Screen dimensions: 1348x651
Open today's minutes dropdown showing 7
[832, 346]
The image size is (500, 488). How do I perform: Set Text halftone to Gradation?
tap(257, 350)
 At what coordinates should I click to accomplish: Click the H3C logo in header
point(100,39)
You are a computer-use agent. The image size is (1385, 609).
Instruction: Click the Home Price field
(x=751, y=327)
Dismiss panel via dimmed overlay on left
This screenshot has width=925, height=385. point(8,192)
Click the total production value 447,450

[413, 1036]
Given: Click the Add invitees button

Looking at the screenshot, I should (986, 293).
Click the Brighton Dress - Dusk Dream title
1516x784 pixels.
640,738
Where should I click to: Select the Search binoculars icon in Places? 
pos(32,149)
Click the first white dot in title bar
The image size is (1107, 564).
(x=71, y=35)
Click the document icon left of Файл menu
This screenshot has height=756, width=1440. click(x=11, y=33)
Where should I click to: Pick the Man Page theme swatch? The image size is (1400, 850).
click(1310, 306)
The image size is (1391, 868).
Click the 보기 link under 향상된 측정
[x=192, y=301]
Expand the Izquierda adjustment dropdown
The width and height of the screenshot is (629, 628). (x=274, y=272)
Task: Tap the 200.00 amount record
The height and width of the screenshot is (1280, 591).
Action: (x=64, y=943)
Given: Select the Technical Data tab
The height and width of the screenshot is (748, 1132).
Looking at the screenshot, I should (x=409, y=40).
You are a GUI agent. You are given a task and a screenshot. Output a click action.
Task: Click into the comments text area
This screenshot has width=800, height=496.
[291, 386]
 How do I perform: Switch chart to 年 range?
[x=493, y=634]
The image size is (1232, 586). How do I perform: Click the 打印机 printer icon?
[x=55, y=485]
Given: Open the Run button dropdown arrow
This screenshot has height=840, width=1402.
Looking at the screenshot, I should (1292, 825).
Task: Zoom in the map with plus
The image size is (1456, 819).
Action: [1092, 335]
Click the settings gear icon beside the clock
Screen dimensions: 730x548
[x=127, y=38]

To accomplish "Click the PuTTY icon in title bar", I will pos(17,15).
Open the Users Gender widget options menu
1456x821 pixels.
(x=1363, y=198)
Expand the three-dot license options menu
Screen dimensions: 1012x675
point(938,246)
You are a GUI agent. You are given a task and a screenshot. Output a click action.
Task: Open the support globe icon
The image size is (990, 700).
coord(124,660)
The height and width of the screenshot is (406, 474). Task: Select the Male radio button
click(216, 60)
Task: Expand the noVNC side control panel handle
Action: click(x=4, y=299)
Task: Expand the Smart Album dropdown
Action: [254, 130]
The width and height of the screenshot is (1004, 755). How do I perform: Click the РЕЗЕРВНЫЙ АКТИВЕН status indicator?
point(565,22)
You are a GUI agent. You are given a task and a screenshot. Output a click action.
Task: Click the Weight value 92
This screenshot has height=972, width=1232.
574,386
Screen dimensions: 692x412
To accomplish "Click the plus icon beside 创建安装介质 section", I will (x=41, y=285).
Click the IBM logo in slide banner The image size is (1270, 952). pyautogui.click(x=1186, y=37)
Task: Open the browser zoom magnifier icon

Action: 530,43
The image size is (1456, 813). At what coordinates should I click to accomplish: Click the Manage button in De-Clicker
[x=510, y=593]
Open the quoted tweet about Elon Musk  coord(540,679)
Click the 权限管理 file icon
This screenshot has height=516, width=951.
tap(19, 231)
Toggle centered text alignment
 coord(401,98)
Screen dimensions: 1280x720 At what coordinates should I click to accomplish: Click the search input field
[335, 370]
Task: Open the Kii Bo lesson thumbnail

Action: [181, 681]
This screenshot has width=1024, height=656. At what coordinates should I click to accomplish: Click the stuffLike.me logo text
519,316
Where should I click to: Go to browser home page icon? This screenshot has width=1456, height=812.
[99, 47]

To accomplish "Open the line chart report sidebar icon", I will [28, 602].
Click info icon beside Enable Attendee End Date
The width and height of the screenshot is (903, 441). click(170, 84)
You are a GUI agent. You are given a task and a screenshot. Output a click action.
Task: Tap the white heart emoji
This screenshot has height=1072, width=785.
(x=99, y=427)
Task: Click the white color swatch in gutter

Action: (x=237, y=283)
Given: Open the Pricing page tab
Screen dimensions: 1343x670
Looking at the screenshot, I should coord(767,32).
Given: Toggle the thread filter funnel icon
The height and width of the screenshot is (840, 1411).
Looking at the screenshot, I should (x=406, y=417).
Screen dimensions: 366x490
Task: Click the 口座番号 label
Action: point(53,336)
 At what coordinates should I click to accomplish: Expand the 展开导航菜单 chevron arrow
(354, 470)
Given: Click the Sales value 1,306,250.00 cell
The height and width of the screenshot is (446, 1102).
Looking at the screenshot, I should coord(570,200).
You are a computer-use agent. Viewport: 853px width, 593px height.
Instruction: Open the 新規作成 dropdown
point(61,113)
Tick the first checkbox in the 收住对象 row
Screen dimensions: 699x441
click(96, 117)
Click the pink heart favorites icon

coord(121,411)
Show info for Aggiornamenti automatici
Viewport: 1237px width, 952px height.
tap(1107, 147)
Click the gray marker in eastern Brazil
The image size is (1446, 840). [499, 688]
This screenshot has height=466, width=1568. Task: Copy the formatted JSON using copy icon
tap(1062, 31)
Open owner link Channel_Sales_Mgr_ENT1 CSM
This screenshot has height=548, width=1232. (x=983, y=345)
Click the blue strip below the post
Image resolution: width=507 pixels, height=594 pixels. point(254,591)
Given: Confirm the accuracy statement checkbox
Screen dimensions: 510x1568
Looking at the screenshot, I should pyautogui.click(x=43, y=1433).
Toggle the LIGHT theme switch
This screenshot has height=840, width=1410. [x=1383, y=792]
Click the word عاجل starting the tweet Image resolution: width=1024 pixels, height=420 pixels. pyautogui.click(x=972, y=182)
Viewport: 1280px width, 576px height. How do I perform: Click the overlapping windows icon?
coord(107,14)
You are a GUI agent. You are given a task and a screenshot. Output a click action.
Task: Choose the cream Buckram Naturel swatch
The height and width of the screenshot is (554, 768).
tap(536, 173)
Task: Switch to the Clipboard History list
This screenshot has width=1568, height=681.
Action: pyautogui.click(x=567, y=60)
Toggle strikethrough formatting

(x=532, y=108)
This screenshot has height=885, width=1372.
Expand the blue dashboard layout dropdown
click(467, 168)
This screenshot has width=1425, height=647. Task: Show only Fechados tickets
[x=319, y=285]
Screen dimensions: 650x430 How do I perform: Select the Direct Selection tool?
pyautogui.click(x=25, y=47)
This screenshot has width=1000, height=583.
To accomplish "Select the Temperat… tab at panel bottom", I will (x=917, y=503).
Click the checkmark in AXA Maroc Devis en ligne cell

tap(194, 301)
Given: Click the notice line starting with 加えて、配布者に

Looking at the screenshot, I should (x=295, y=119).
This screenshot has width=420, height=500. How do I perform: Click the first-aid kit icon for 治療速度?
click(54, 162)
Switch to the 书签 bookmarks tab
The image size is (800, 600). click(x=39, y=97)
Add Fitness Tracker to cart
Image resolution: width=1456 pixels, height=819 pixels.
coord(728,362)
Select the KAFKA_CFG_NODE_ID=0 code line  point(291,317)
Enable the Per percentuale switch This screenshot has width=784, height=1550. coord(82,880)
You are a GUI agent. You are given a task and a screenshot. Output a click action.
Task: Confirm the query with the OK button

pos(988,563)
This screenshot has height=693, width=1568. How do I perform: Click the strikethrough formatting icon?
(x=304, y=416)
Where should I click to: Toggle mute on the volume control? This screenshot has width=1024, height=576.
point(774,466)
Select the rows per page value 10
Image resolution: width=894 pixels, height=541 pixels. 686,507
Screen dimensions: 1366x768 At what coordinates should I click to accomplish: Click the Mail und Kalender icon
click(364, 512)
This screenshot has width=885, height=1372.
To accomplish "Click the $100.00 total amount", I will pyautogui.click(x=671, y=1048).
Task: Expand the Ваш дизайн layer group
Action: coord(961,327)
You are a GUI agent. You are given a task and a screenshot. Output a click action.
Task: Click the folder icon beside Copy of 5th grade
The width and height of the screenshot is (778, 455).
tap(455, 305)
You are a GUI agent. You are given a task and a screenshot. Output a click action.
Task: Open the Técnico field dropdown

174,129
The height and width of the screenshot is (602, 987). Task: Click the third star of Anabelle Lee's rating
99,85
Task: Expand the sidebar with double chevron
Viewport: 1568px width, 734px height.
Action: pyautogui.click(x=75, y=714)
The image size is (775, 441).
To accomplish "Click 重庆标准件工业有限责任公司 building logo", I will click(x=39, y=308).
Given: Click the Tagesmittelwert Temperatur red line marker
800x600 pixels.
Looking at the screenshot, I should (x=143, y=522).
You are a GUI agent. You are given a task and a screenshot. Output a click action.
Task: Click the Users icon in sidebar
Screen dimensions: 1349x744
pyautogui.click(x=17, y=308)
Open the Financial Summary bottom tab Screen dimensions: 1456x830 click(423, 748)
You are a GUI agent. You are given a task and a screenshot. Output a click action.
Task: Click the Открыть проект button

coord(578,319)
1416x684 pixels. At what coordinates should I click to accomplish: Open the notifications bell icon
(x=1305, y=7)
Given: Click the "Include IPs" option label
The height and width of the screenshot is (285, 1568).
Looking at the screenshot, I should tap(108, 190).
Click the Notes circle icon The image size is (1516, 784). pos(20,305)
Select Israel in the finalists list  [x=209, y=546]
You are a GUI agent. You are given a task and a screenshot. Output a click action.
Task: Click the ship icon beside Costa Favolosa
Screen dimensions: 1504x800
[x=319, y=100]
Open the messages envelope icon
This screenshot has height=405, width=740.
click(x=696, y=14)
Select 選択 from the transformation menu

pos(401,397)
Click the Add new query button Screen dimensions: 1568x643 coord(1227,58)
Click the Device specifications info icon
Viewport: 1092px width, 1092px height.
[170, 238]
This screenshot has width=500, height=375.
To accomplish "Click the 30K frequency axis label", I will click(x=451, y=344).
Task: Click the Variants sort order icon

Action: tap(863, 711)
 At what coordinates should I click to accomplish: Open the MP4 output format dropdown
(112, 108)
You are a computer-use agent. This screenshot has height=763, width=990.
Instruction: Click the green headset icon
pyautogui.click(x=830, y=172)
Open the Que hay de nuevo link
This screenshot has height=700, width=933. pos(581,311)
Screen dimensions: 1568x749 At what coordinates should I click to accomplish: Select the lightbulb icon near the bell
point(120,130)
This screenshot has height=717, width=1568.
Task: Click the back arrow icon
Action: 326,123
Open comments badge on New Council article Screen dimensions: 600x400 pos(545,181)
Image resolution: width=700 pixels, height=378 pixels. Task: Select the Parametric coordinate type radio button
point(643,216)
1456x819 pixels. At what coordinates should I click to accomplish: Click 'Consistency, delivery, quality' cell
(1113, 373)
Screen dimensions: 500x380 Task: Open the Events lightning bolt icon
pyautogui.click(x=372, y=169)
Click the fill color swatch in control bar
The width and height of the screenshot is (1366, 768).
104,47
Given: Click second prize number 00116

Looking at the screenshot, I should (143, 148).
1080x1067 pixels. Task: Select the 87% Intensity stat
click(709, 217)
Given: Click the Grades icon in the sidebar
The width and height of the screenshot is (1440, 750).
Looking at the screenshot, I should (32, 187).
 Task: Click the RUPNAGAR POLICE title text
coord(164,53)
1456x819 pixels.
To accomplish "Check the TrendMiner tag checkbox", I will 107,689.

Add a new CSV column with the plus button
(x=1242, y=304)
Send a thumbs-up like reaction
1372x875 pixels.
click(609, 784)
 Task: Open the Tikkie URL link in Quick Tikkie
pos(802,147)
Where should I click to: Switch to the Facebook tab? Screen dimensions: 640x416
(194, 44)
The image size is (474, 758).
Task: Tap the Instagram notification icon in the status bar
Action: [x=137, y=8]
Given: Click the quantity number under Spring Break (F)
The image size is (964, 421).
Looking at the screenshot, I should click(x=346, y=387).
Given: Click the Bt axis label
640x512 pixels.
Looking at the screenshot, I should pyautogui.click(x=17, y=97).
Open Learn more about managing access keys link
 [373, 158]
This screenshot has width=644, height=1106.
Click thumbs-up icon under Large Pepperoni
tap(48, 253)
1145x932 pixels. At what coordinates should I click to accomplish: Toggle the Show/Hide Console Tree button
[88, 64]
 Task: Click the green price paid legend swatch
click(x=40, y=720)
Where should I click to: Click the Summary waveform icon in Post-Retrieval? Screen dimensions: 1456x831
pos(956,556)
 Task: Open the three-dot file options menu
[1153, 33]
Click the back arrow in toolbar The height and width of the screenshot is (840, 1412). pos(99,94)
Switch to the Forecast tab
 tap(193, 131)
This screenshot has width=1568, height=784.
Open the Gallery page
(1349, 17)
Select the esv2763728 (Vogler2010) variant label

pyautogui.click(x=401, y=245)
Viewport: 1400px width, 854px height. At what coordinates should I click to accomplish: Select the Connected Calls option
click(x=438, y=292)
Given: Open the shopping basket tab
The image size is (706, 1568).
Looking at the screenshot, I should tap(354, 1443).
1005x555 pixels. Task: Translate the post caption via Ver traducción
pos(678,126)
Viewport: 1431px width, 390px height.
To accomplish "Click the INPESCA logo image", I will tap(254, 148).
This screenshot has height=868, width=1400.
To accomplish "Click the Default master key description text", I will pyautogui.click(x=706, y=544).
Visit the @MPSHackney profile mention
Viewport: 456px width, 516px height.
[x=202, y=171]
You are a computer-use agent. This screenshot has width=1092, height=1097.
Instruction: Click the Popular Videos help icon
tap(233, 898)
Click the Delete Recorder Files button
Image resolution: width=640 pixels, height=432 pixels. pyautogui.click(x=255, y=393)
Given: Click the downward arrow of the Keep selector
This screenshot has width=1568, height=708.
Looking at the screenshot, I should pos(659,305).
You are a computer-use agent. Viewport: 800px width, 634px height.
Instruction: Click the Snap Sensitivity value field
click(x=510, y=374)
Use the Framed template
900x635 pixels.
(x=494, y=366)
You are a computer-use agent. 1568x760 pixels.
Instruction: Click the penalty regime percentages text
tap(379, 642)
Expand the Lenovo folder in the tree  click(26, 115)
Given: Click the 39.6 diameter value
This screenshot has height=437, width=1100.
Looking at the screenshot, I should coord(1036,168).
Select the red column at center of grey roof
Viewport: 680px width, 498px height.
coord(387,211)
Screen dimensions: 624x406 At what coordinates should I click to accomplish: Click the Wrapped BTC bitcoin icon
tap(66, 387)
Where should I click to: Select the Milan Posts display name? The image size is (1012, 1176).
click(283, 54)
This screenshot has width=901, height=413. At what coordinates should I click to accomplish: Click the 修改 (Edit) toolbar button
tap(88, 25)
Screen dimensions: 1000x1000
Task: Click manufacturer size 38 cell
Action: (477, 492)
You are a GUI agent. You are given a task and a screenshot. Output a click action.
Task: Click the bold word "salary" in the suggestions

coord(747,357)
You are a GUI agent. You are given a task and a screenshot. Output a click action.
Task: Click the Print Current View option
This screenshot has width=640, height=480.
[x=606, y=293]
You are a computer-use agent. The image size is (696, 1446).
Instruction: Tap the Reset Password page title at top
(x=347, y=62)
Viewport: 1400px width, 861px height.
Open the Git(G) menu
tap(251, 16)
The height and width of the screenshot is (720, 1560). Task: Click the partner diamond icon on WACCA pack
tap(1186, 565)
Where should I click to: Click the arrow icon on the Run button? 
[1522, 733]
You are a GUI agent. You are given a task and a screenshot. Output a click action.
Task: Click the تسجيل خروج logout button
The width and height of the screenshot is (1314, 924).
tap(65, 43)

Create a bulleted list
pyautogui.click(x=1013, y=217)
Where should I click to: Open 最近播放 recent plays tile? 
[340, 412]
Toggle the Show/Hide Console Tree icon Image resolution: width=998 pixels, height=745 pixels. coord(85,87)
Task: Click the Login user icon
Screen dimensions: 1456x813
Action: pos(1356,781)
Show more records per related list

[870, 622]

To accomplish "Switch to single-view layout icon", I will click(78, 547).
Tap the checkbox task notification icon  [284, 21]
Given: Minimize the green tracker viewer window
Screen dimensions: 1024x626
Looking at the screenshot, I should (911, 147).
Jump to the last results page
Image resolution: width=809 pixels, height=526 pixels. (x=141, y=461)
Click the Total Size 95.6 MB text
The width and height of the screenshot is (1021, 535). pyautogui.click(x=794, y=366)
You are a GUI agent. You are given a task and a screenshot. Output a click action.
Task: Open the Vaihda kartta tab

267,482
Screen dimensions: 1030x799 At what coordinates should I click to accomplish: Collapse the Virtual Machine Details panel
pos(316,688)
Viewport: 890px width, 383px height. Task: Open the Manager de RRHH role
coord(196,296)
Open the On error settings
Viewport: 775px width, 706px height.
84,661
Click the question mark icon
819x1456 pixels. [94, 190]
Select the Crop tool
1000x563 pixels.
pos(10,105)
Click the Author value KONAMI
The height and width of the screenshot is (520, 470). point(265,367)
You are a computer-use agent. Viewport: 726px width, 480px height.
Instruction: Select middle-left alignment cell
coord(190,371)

▬▬▬▬▬▬

_Work to be completed_: Rewrite everything from the start of the records down to the line containing "point(100,39)", swapping "dropdown" for "menu" and leaving the rest unchanged.

_Correct result_:
Screen dimensions: 1348x651
Open today's minutes menu showing 7
[832, 346]
The image size is (500, 488). How do I perform: Set Text halftone to Gradation?
tap(257, 350)
 At what coordinates should I click to accomplish: Click the H3C logo in header
point(100,39)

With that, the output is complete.